Une pute borgne en contre-jour mâchonne un mégot. Elle a des jambes immenses, solides, et porte des sangles en denim délavé autour de ses bras et de ses seins octogonaux, sorte de Lara Croft première version, mais sale et bourrée. L'autre oeil, vif comme celui d'un rapace aux aguets et violemment maquillé avec du liner de supermarche, recompte des billets déchirés.

Un couteau passablement rouillé se balance à une lanière fermement accrochée autour de sa cuisse. Elle a la force masculine de Tank Girl, le charisme bourrin de Juliette Lewis et le langage d'un truck driver de l'Arizona. Elle a une gamine, quelque part au delà du désert mais ça lui est complètement égal. L'enfant ne sait pas qu'elle avait une autre mère, avant, une version féminine de Mad Max amoureuse des espaces sauvages qui avait décidé d'appeler sa fille la couleur d'un film de Wim Wenders, Arizona Blue.

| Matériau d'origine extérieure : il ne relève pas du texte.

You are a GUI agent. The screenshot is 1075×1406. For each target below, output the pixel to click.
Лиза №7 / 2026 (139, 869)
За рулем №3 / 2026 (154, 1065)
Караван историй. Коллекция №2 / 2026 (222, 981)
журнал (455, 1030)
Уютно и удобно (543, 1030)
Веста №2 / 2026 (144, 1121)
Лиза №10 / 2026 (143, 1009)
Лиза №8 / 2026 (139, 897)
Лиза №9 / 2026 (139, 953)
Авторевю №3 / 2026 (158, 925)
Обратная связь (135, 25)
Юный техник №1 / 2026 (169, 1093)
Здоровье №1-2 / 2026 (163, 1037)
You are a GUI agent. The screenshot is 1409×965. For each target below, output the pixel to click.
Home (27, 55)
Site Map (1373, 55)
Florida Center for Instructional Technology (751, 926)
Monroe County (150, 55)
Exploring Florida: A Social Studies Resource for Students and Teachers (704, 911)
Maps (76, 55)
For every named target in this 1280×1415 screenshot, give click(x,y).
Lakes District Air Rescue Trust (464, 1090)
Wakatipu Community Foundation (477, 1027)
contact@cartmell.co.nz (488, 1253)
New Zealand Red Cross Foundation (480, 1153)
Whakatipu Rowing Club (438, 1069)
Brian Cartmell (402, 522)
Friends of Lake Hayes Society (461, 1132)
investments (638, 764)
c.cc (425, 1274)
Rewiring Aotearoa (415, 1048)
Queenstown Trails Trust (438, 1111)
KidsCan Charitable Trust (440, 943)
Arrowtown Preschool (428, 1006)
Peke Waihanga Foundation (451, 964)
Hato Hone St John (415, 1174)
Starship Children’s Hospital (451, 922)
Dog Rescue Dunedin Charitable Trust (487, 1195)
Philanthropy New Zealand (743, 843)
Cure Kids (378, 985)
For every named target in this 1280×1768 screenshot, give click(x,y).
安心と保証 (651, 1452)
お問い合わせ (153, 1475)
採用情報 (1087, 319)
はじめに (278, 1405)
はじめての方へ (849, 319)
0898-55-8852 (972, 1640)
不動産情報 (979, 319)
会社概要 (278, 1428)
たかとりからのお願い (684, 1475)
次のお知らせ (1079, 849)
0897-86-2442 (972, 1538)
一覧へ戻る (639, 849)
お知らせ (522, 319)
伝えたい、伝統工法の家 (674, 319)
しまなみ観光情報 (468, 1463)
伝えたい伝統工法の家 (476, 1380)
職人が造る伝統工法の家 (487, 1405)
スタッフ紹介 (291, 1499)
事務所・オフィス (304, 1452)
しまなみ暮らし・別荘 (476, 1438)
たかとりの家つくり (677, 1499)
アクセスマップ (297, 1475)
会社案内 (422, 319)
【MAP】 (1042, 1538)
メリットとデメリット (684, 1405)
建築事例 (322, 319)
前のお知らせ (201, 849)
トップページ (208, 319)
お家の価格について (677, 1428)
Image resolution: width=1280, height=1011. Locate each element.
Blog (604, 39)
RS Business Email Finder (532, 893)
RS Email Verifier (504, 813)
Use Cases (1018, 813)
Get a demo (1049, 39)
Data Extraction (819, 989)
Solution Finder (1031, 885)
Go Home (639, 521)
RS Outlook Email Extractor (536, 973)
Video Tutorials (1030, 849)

Elle vit derrière le rideau en fer d'un des box de storage loués à l'année, qu'elle squatte et où il fait 50 degrés Celsius à partir de mars.

Sun goes down, température drops

Beautiful burnout, beautiful burnout

Bird

Chrome(*)

La nuit, des mecs passent en trombe devant le magasin, sans un mot, sans musique. Ils ont activé la fermeture centralisée depuis Downtown, leur regard suit furtivement le bas-côté, à la recherche de quelques scènes violentes, et de filles comme elle dormant a coté d'une pompe abandonnée.